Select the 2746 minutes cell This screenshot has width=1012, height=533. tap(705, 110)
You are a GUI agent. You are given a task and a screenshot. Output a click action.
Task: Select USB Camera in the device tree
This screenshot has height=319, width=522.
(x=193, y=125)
_ _ _ _ _
What needs to be done: Repeat the records above with every character intact.

Exercise response:
Select the 2746 minutes cell This screenshot has width=1012, height=533. tap(705, 110)
You are a GUI agent. You are given a task and a screenshot. Output a click action.
Task: Select USB Camera in the device tree
This screenshot has height=319, width=522.
(x=193, y=125)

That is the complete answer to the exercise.